[Dataset items]
------------------------------------------------------------------------

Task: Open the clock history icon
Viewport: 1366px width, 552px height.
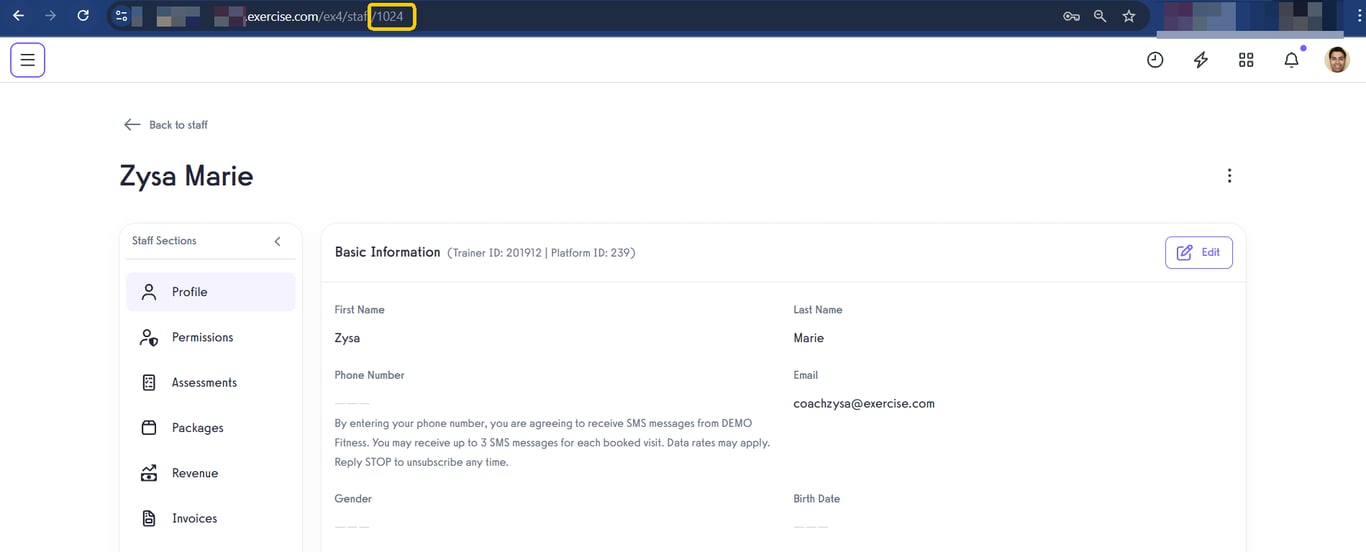Action: click(1155, 60)
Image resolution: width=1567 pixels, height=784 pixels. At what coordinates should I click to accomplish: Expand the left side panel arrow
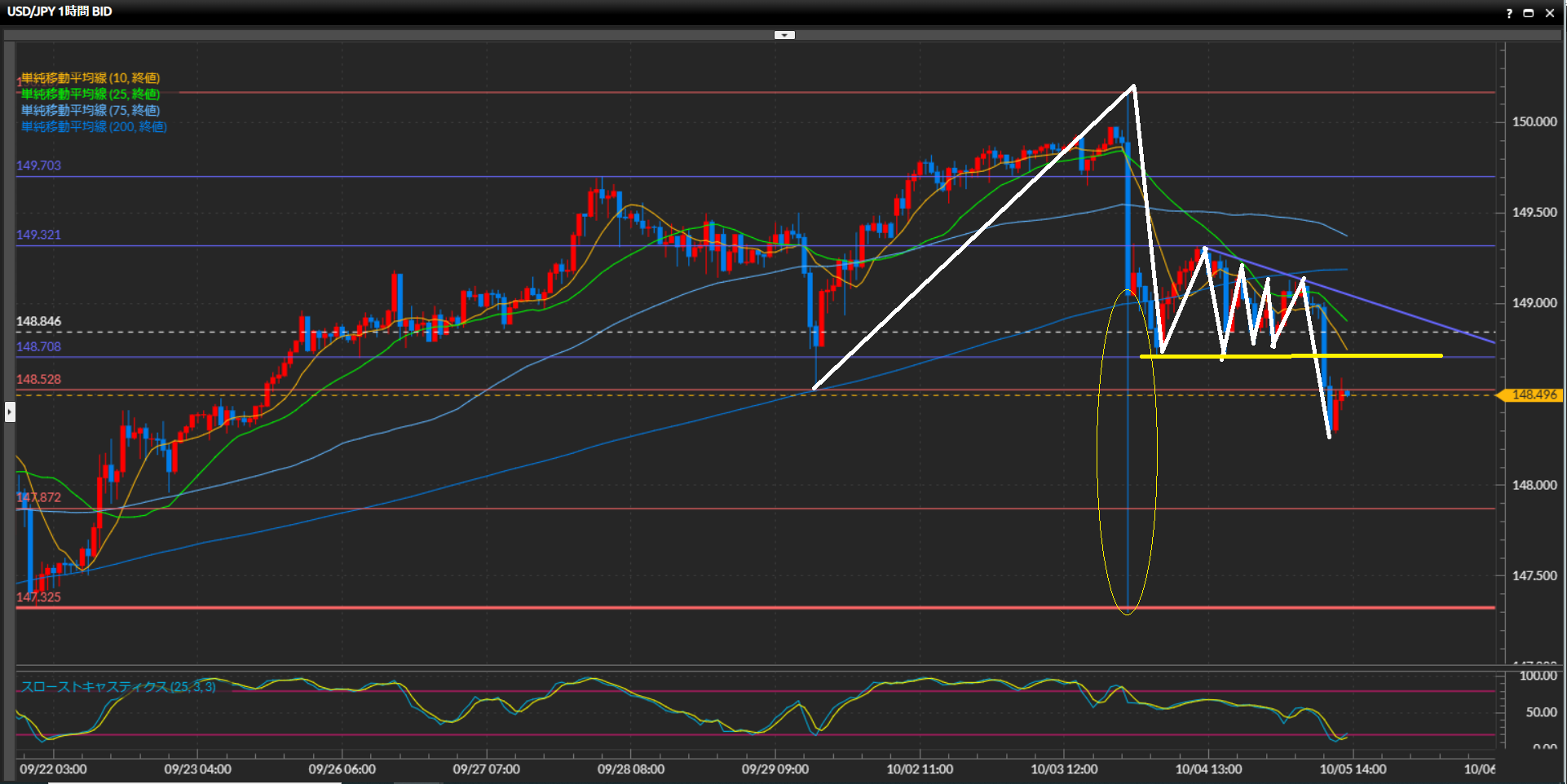pyautogui.click(x=10, y=412)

------------------------------------------------------------------------

Transcribe each entry exactly, pictures excluded.

• **Response**
Task: Open the clock history icon
Viewport: 1366px width, 552px height.
Action: click(1155, 60)
Image resolution: width=1567 pixels, height=784 pixels. At what coordinates should I click to accomplish: Expand the left side panel arrow
pyautogui.click(x=10, y=412)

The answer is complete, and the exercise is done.